Given records:
====

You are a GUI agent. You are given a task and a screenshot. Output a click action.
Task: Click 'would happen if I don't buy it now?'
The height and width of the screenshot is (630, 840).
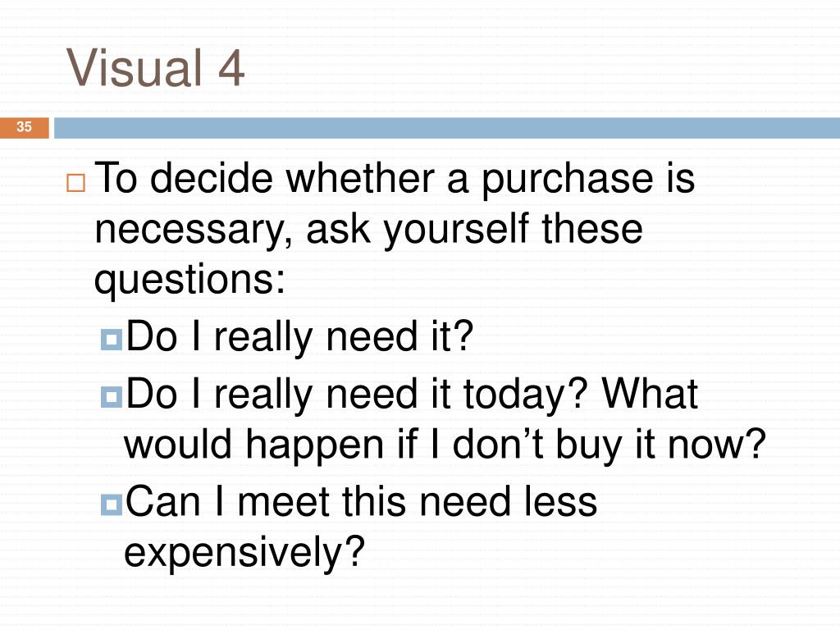(445, 445)
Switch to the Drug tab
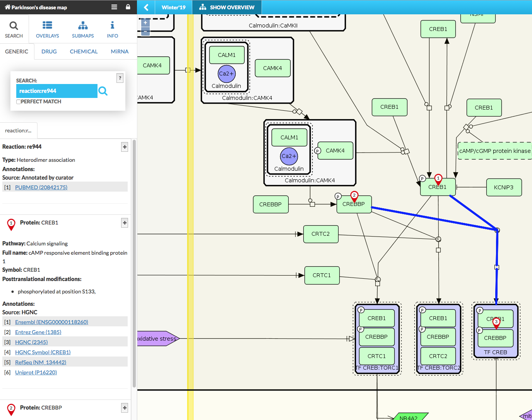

====

We ask that the entries above be copied exactly, with the pictures omitted.

Result:
You are a GUI agent. You are given a task and a screenshot. Output a click action.
Task: Click 'would happen if I don't buy it now?'
The height and width of the screenshot is (630, 840).
(445, 445)
Switch to the Drug tab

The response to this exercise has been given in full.